Man’s best friend retires after nine years of service

  • Published
  • By Senior Airman Collette Brooks
  • 49th Wing Public Affairs

Military working dog Bruno, 49th Security Forces Squadron explosive detector dog, retired April 24, 2020, at Holloman Air Force Base, N.M.

After serving almost nine years in the U.S. Air Force and six of those nine years at Holloman, MWD Bruno ends his military career surrounded by friends, colleagues and tennis balls.

MWD Bruno protected and served here for the last year and a half with his handler, Staff Sgt. Chase Feeney, 49th SFS MWD handler. MWD Bruno deployed twice to Al-Udied, Qatar, and once to Al-Jaber, Kuwait with Feeney.

“On his most recent deployment, MWD Bruno discovered an improvised explosive device that was placed in the direct route of travel of U.S. Forces,” said Feeney. “He’s also provided security for many high-level government officials to include Secretary of Defense Mattis and President Trump’s inauguration.”

Additionally, MWD Bruno and his fellow MWDs supported Security Forces Defenders when faced with threats on and off the installation both locally and in a deployed environment.

“The objective of having MWDs work alongside us in the field is to employ MWD assets aggressively and effectively to counter threats,” said Staff Sgt. Jennifer Franco, 49th SFS kennel master. “This instruction provides the framework for employment and utilization to support Integrated Defense as outlined in AFI 31-101, Integrated Defense. This will ensure our forces can anticipate, deter, detect, assess, warn, defeat, delay, defend and recover.”

To ensure MWD Bruno always maintained readiness, MWD Bruno and Feeney trained daily to keep MWD Bruno’s detection skills sharp and intact, especially his most valuable weapon - - his nose.

“MWDs have a keen ability to detect substances that are not perceivable to the human nose,” said Franco. “MWDs are a trusted informant in the presence of contraband and intruders. They are considered a force multiplier to the mission here at Holloman.”

With Feeney and MWD Bruno’s partnership being so strong and transparent, it was Feeney who recognized his hard-working canine partner was experiencing some health concerns.

“When MWD Bruno started showing signs that his old age was keeping him from being able to do the things necessary to complete the mission, we immediately brought it to the veterinarian’s attention,” said Feeney. “It’s every handler’s responsibility to be aware of their dog’s health and welfare.”

Once MWD Bruno was medically evaluated, his doctor decided retirement would be in his best interest.

The next step for MWD Bruno was adoption, however adoption for a MWD is not the same process as adopting a puppy from a local kennel.

“Once the vet determined he was no longer able to perform his required duties, we immediately started conditioning him to be adoptable,” said Feeney. “I would let him out of his kennel first thing in the morning, and he would just hang out in the office with us all day.
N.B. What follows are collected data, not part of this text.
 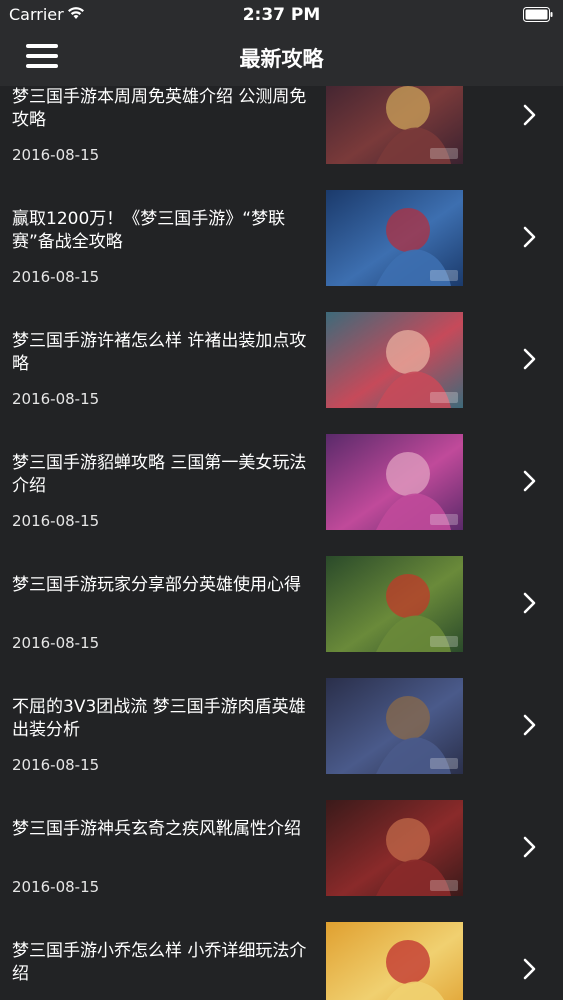 What do you see at coordinates (282, 133) in the screenshot?
I see `list-item: 梦三国手游本周周免英雄介绍 公测周免攻略 2016-08-15` at bounding box center [282, 133].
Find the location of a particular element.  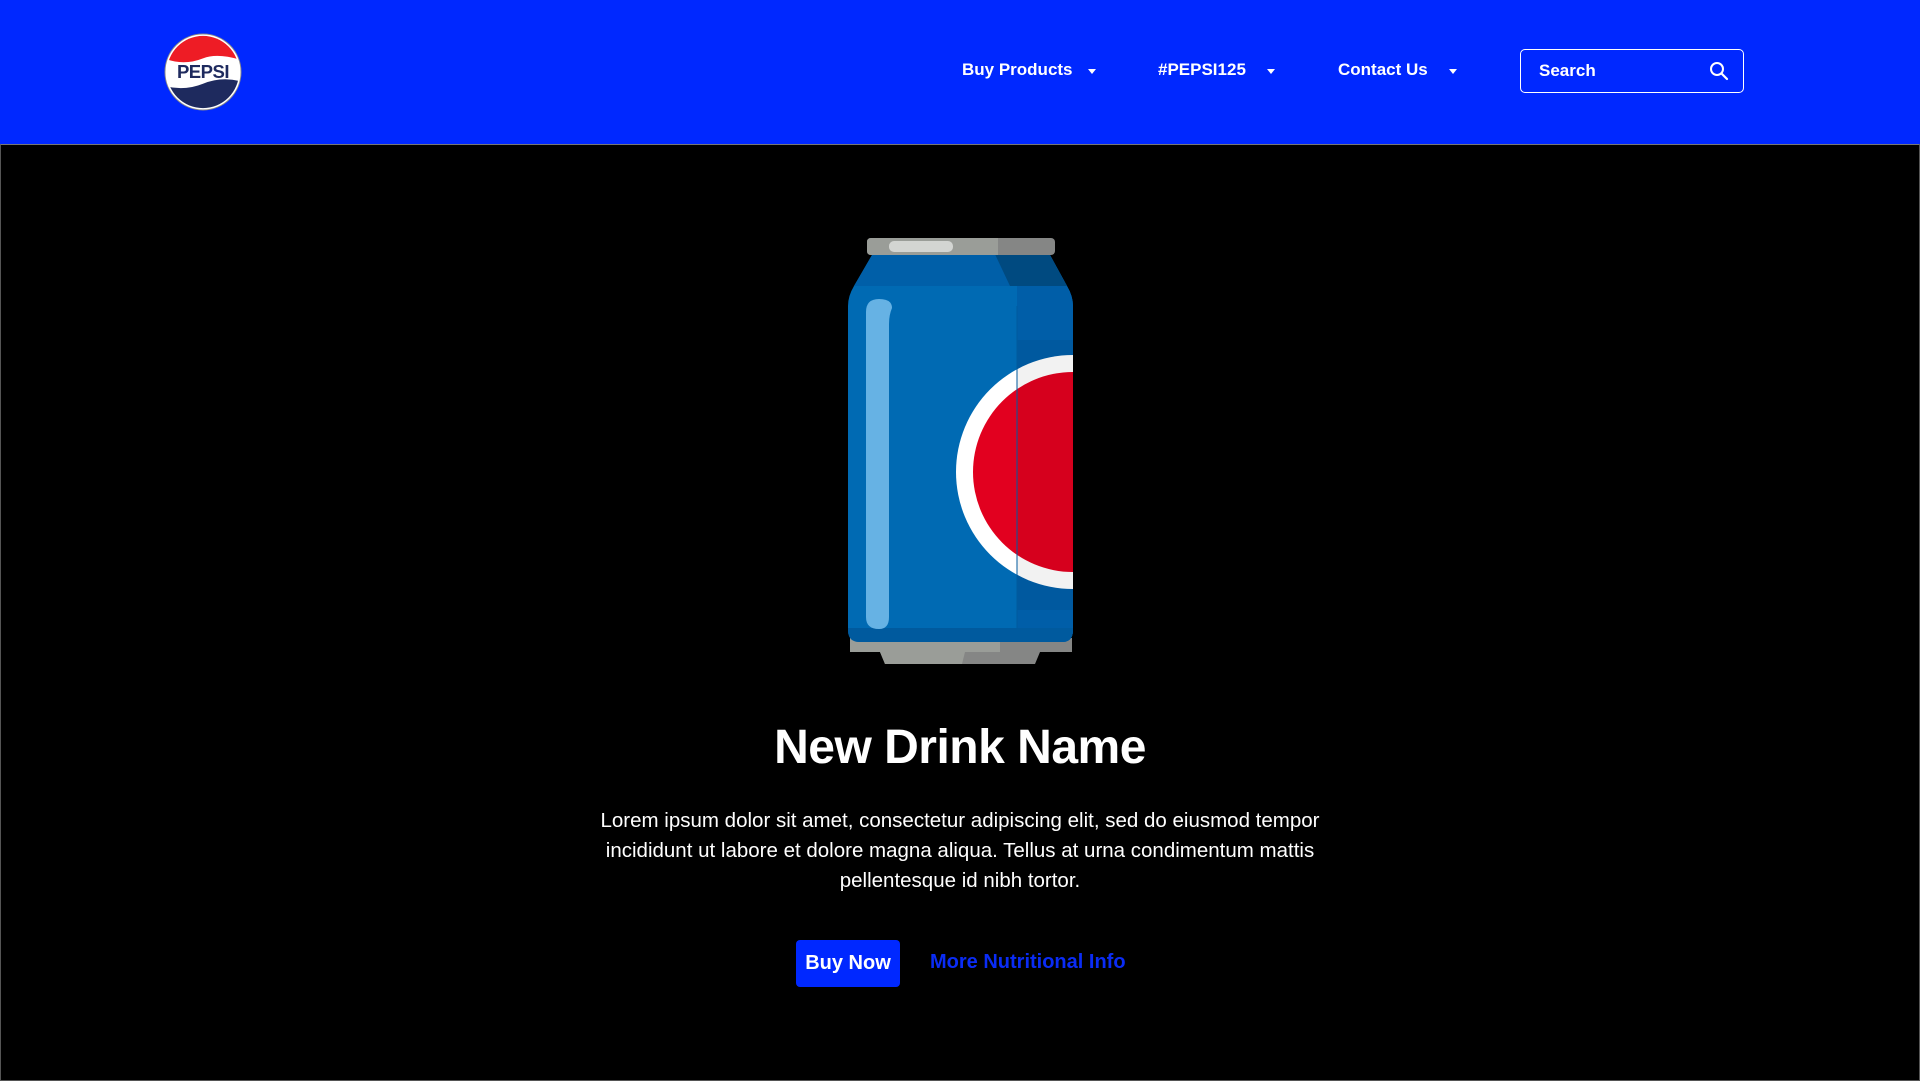

buy-now-button: Buy Now is located at coordinates (848, 964).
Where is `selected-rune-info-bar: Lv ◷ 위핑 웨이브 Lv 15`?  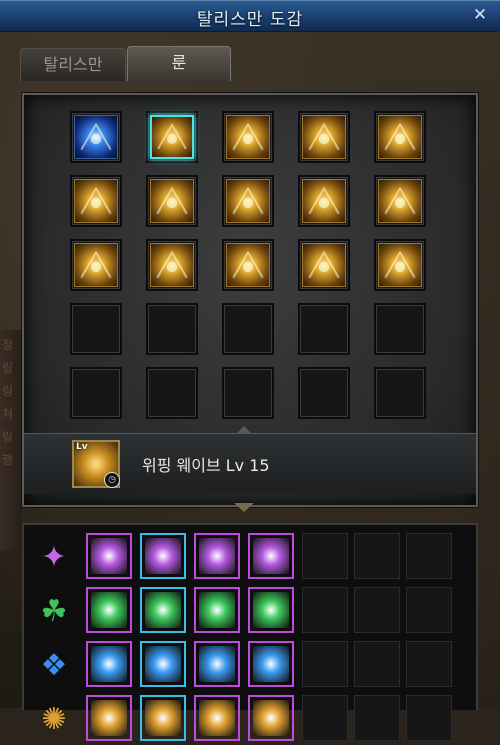 selected-rune-info-bar: Lv ◷ 위핑 웨이브 Lv 15 is located at coordinates (250, 460).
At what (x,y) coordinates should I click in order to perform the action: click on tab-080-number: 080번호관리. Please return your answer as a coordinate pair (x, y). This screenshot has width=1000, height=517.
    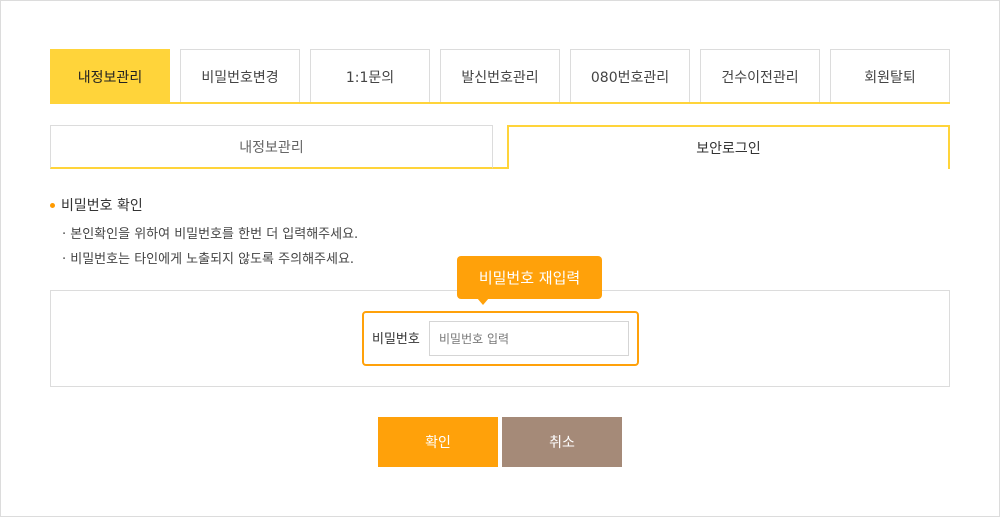
    Looking at the image, I should click on (630, 76).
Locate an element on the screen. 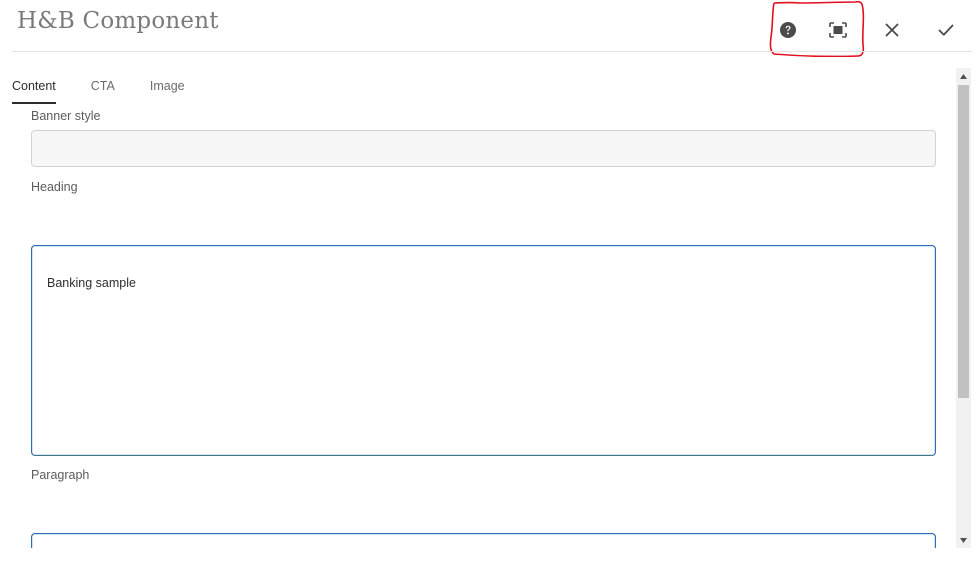 The image size is (979, 562). help-button is located at coordinates (788, 30).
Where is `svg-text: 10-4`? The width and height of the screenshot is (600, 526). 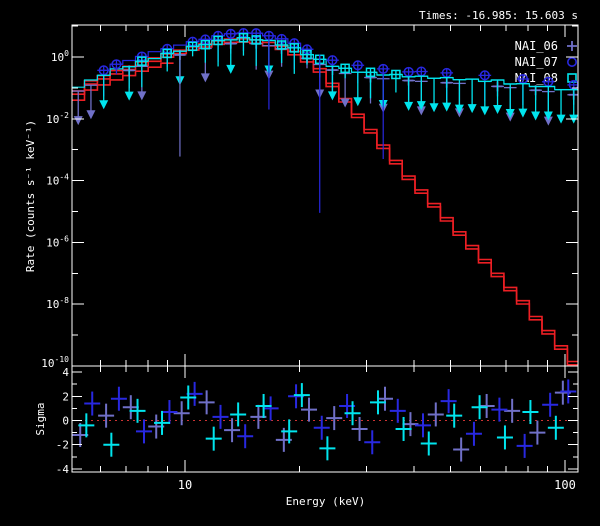
svg-text: 10-4 is located at coordinates (58, 180).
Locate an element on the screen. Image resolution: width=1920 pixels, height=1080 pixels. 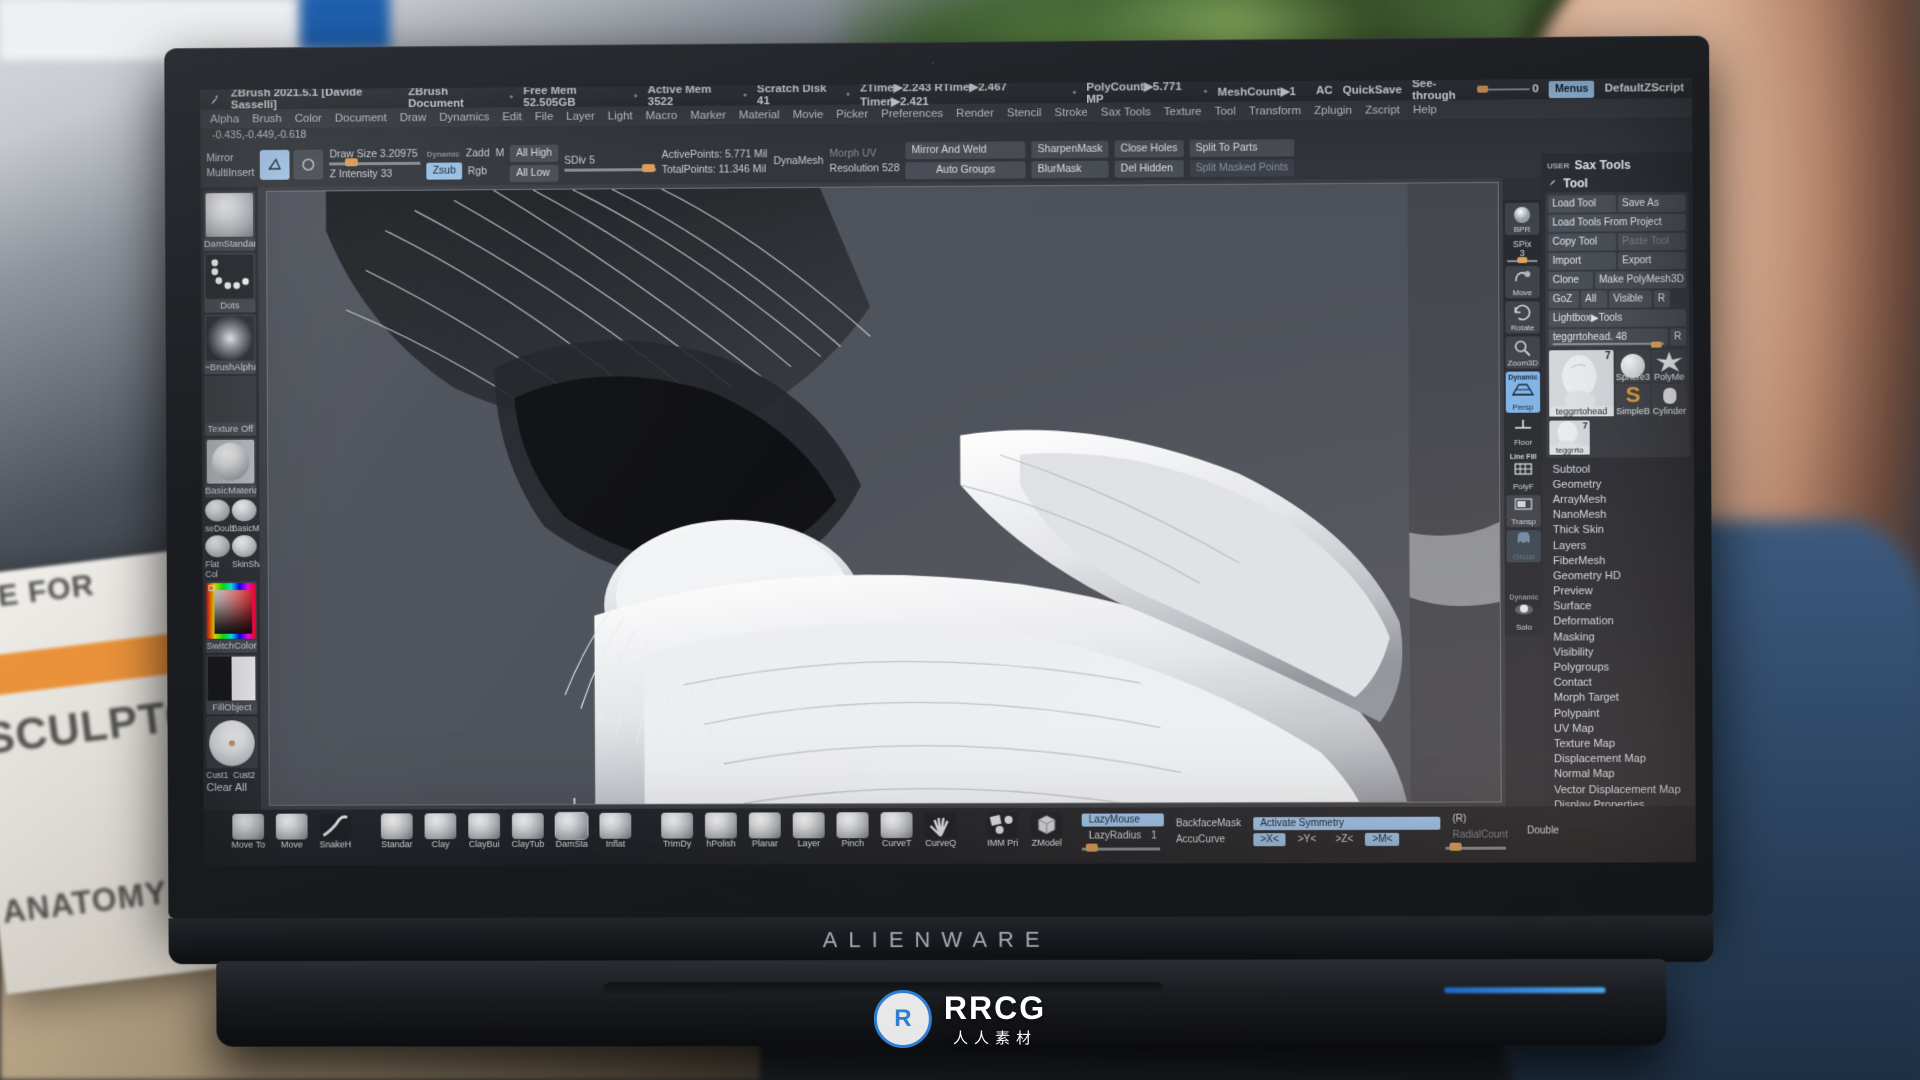
close-holes-button: Close Holes is located at coordinates (1149, 148).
I’m very happy that he is retiring.”

While having to say goodbye to a teammate can bring a mix of bittersweet emotions for the handlers, Feeney found solace in knowing that the team’s working chapter might be done, but their next book starts together with MWD Bruno relaxing in the comfort of their home.

“I adopted Bruno, and he is living at home with me now,” said Feeney. “He went straight to the couch as soon as his retirement ceremony was over. I honestly couldn’t not adopt him. We’ve done a lot together in this short amount of time. We were a team, and while I’m sure someone else would have taken great care of him, nobody knows him better than I do. It was my responsibility to take care of him as a working dog, and now I get to care for him as my pet.”